Exercise input>
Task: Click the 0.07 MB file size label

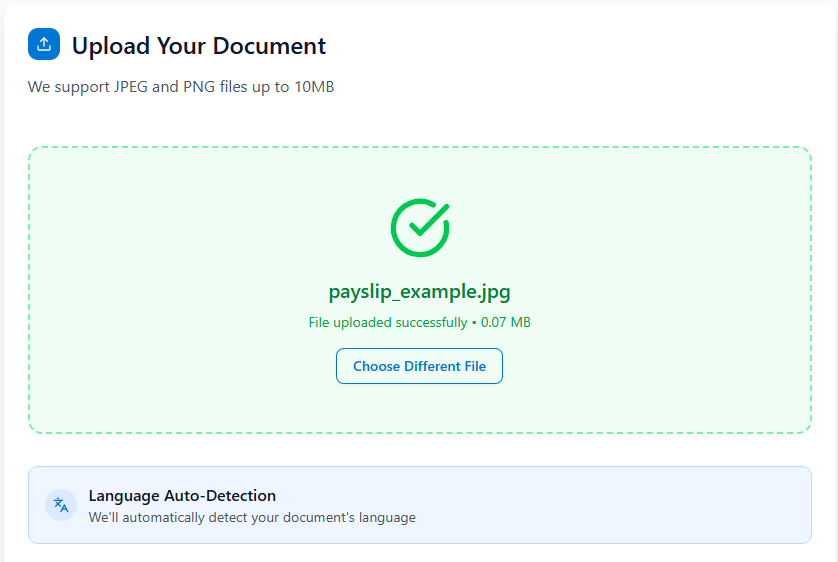Action: coord(506,322)
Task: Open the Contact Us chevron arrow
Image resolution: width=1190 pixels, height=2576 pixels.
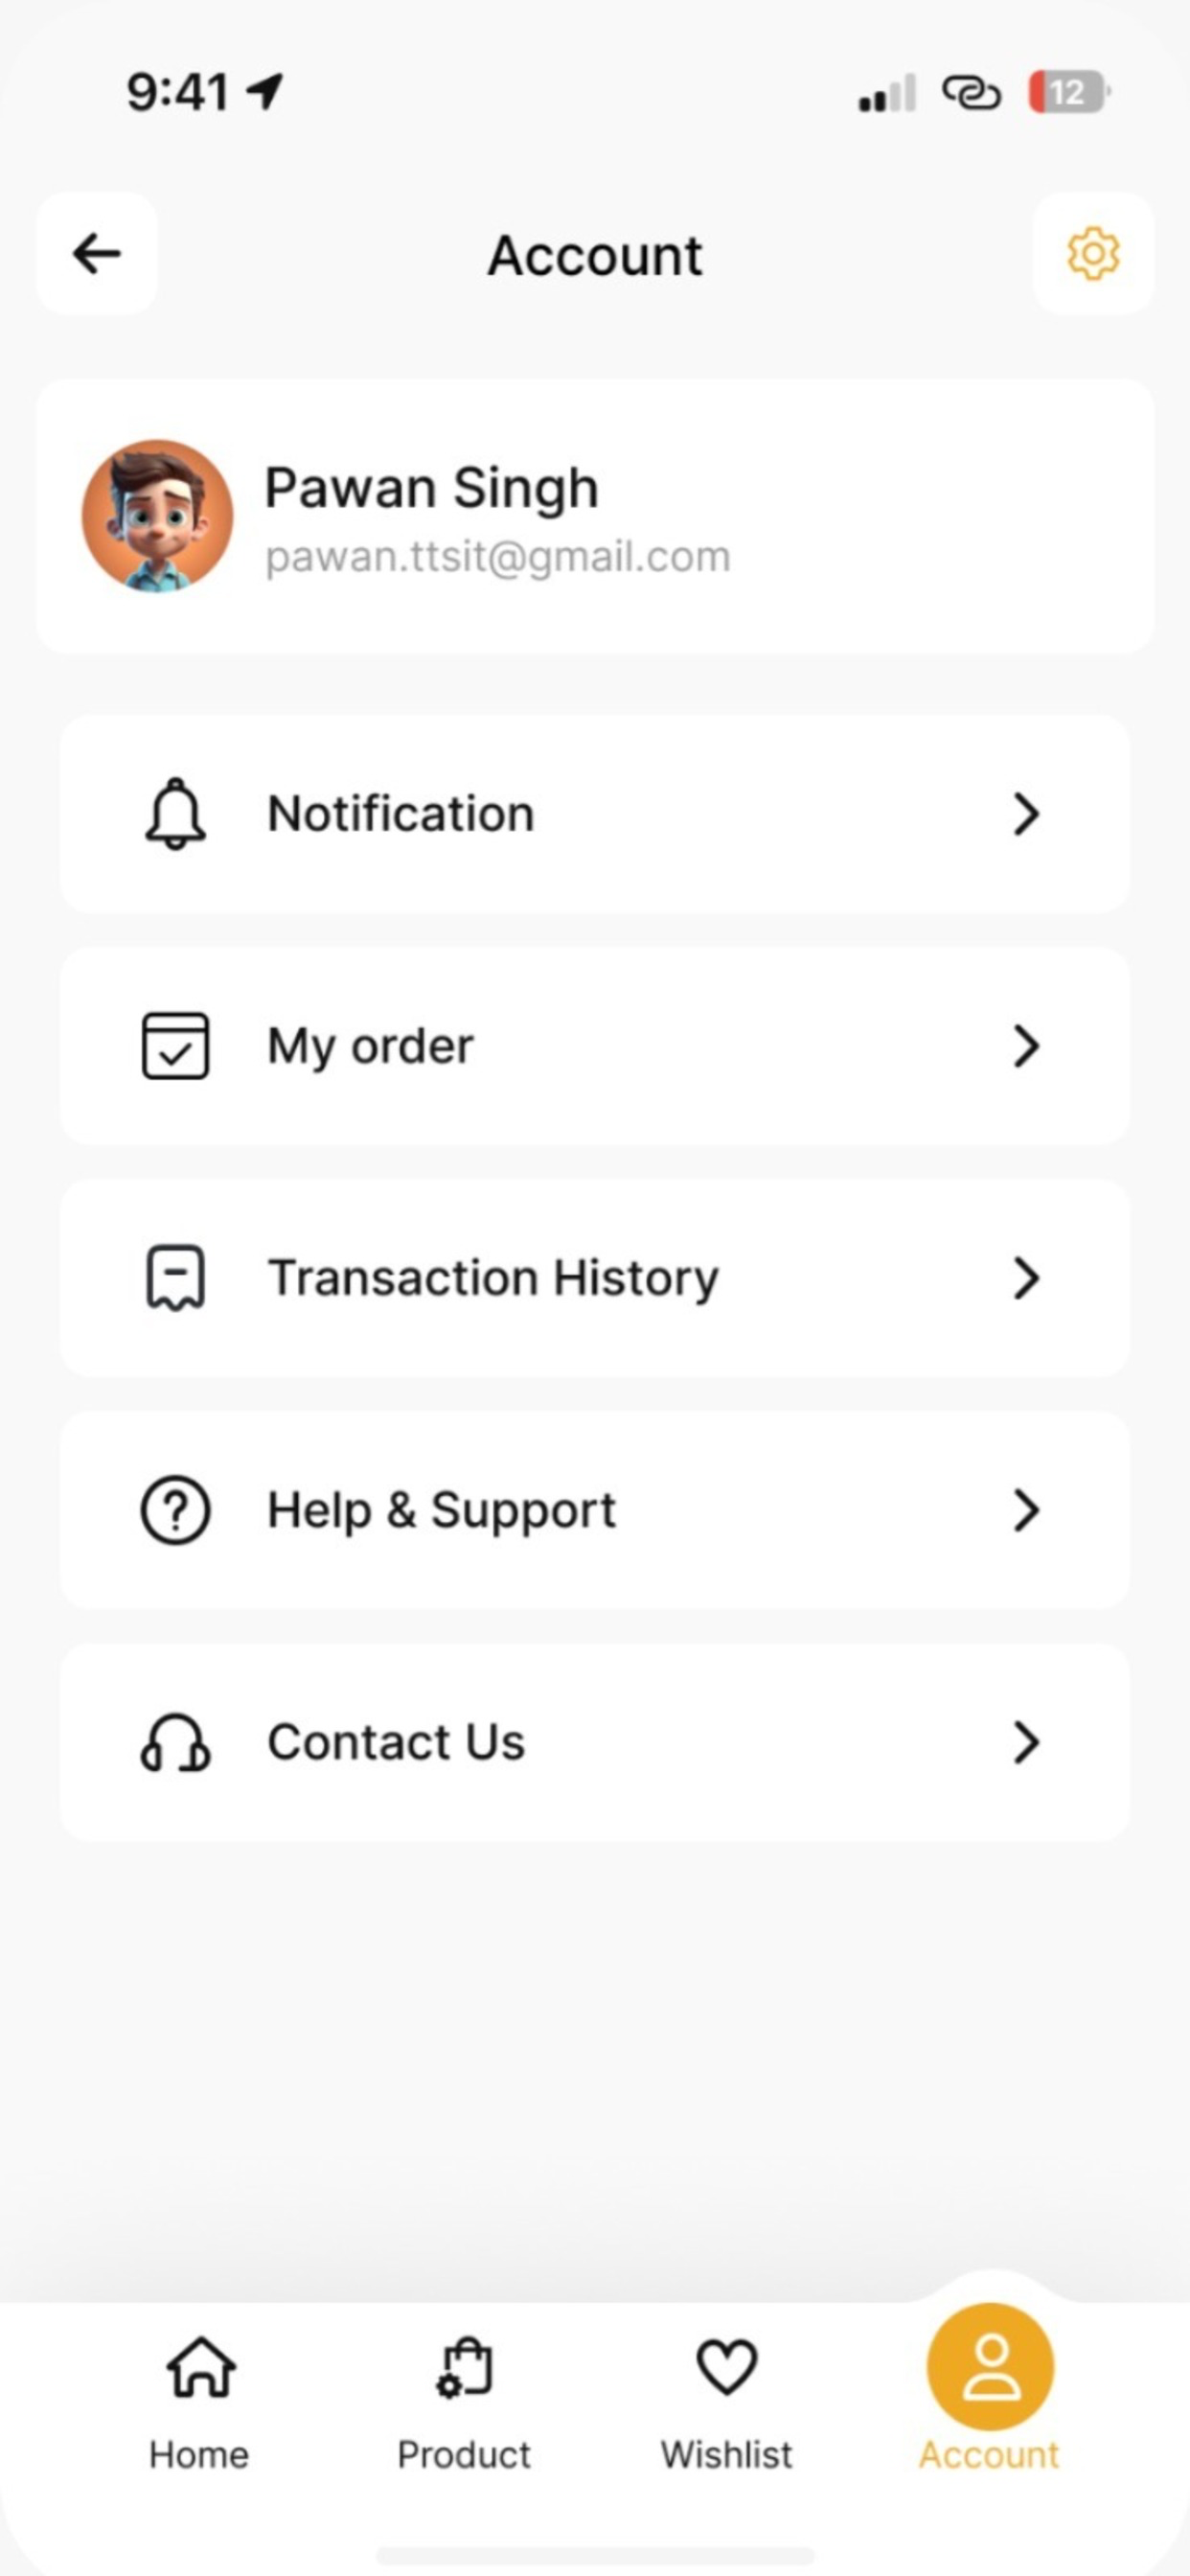Action: click(x=1026, y=1742)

Work item> Each line above should be set down exactly as written, with pictures excluded.

Output of the exercise>
Task: Click the 0.07 MB file size label

Action: coord(506,322)
Task: Open the Contact Us chevron arrow
Image resolution: width=1190 pixels, height=2576 pixels.
Action: click(x=1026, y=1742)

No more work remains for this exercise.